■ THE EXERCISE: Repeat the material word for word, starting with the line containing "Click the Help question mark icon" and going on through the end of the material, both ends included. Leave the pictures out of your answer.

-- BEGIN GIVEN RECORDS --

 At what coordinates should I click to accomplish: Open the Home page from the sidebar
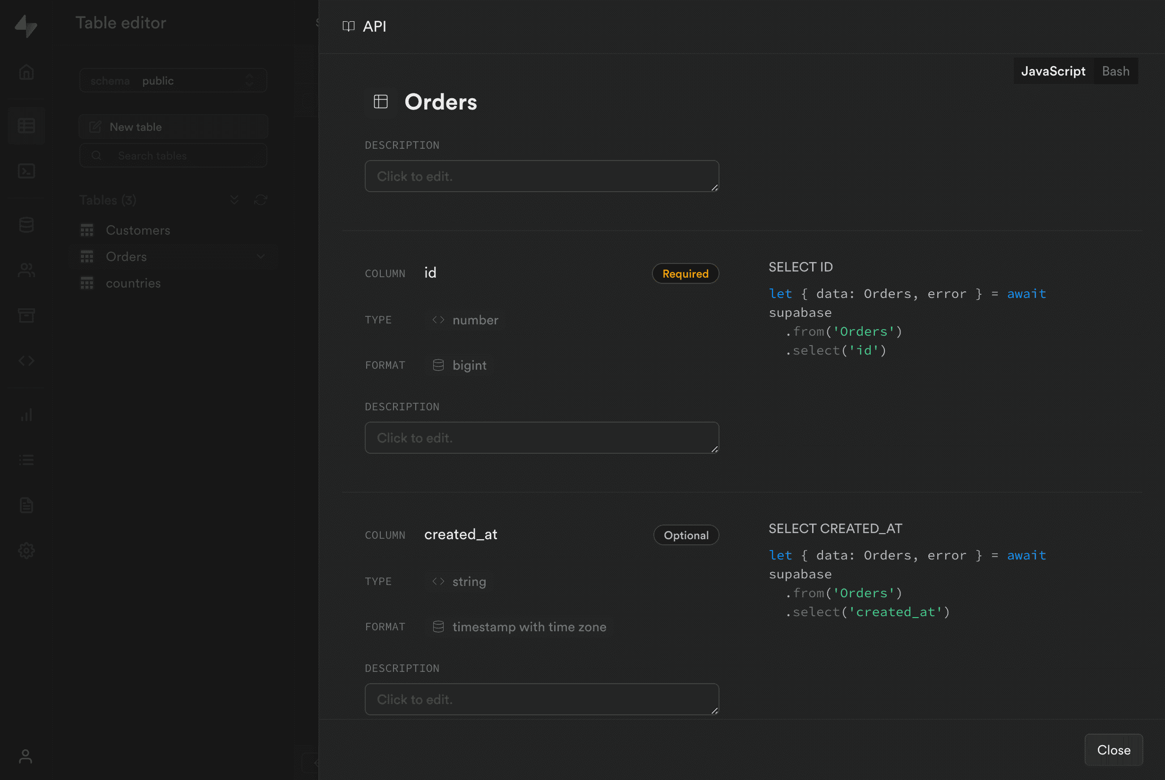[x=26, y=71]
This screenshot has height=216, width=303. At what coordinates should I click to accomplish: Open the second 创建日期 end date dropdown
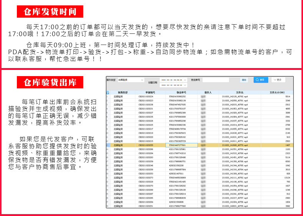pyautogui.click(x=173, y=85)
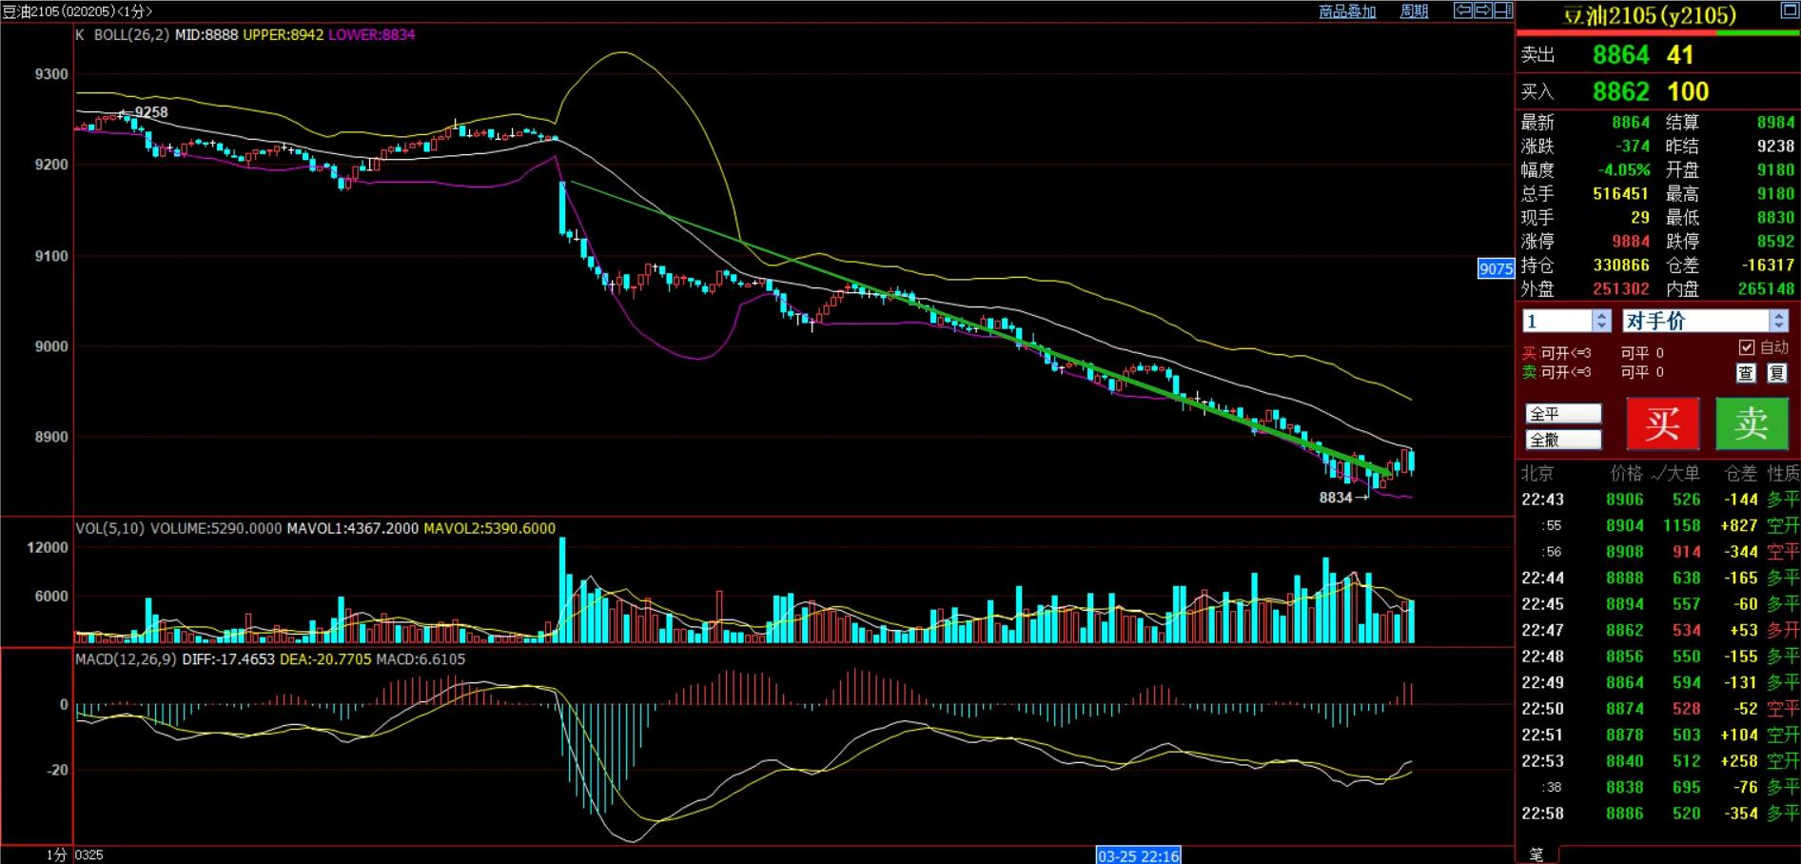Click the 笔 tick tab at bottom
The width and height of the screenshot is (1801, 864).
coord(1536,854)
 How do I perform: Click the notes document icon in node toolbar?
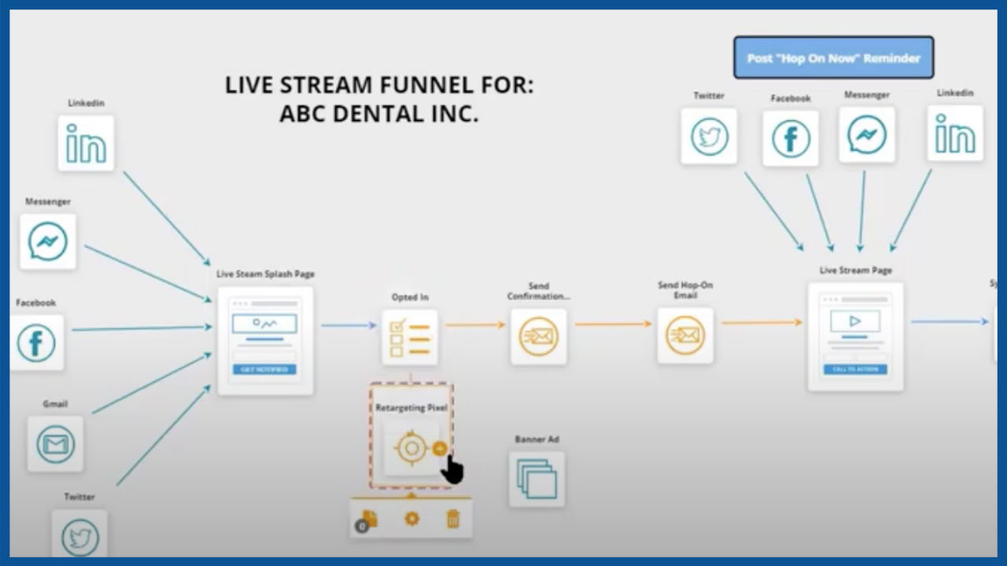point(368,519)
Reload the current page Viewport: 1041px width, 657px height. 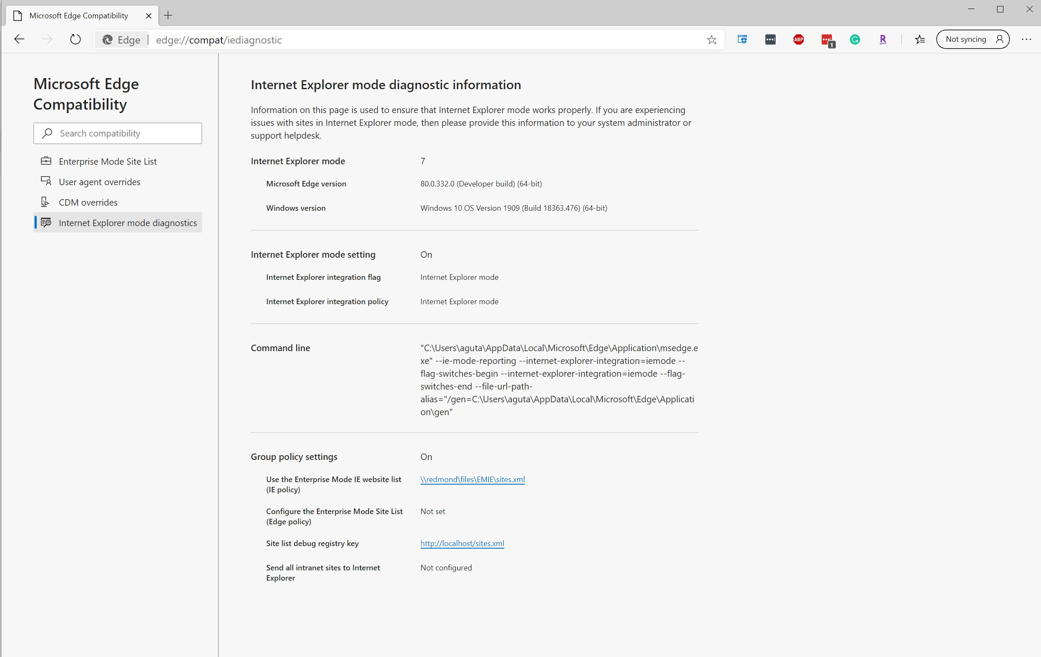point(75,39)
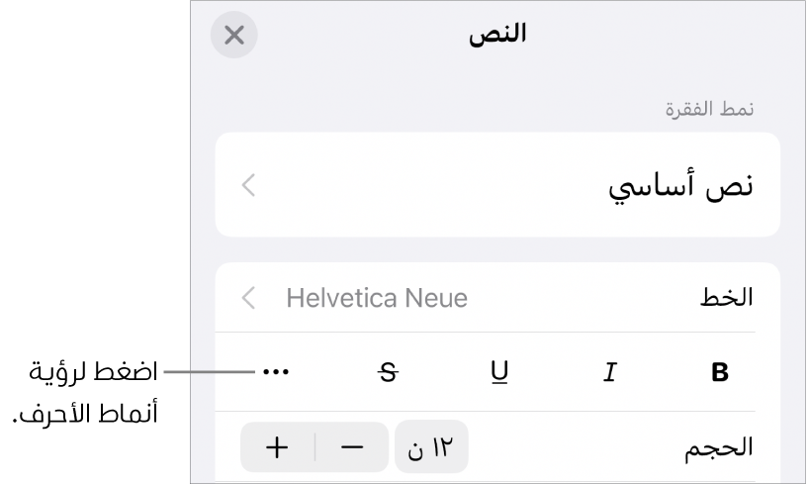
Task: Select the Helvetica Neue font name
Action: [377, 298]
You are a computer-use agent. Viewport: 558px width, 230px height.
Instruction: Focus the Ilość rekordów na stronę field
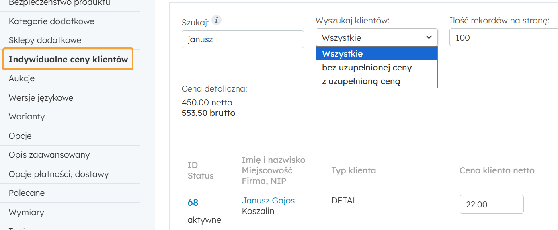click(x=503, y=37)
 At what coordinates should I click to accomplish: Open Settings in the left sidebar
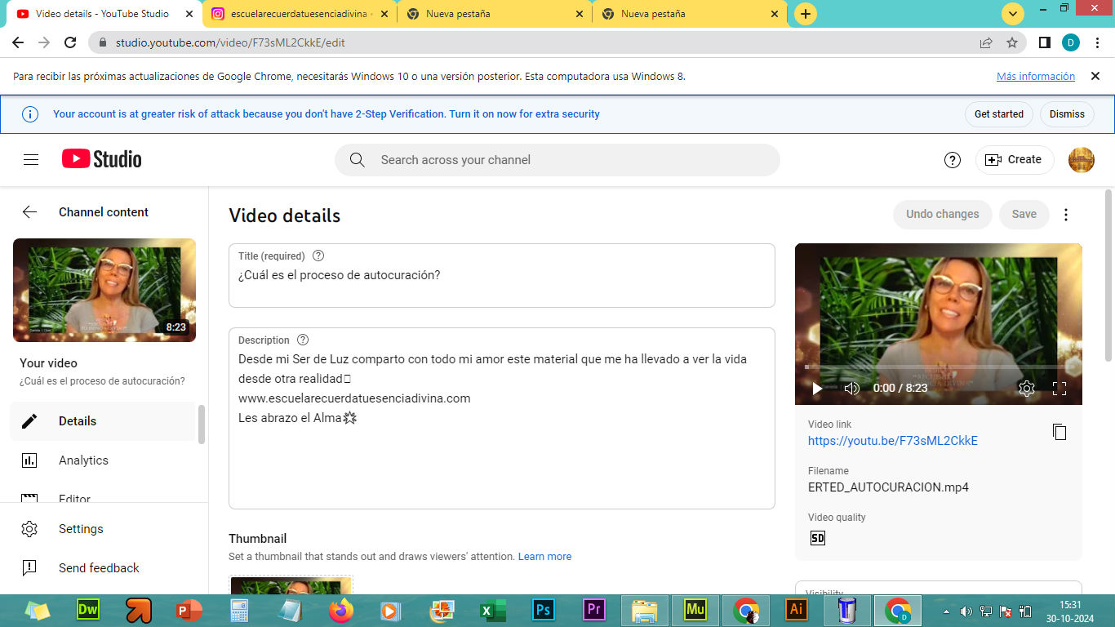81,529
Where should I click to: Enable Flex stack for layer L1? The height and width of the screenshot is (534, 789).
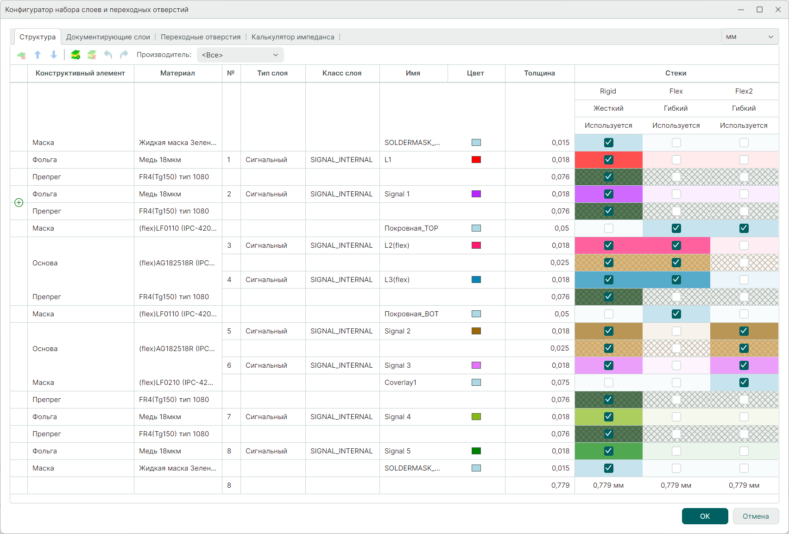(x=676, y=160)
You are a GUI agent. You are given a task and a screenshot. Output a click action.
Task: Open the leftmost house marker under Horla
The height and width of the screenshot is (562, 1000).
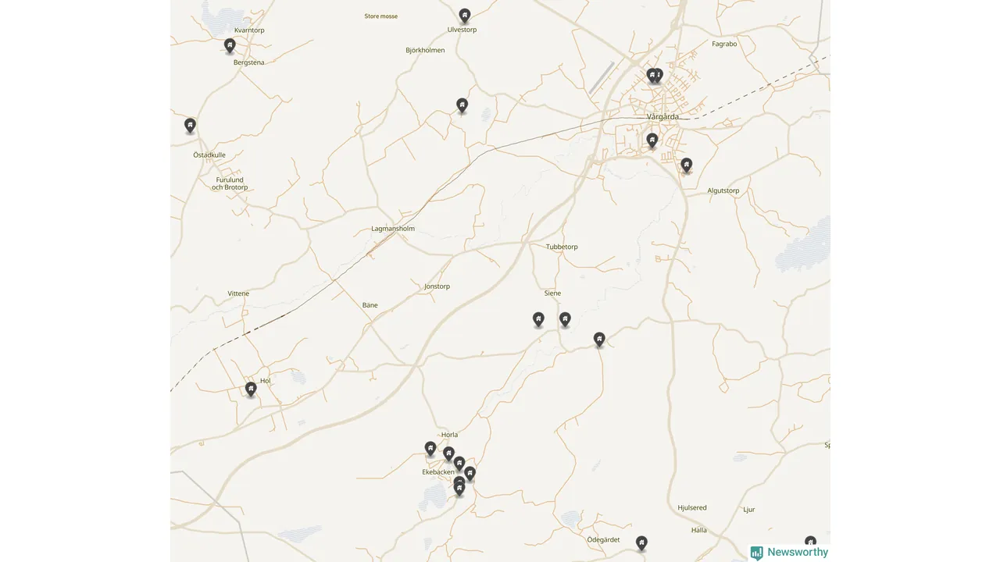pyautogui.click(x=430, y=448)
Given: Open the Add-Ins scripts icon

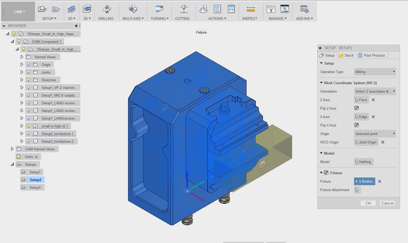Looking at the screenshot, I should 304,9.
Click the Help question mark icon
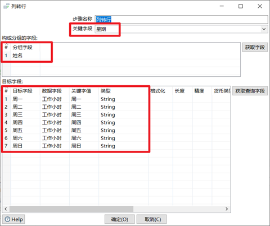 pyautogui.click(x=7, y=219)
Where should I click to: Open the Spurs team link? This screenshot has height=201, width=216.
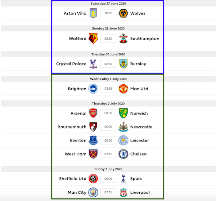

-- END GIVEN RECORDS --

■ TASK OUTPUT:
Click the Help question mark icon
 pyautogui.click(x=7, y=219)
Where should I click to: Open the Spurs team link? This screenshot has height=201, width=216.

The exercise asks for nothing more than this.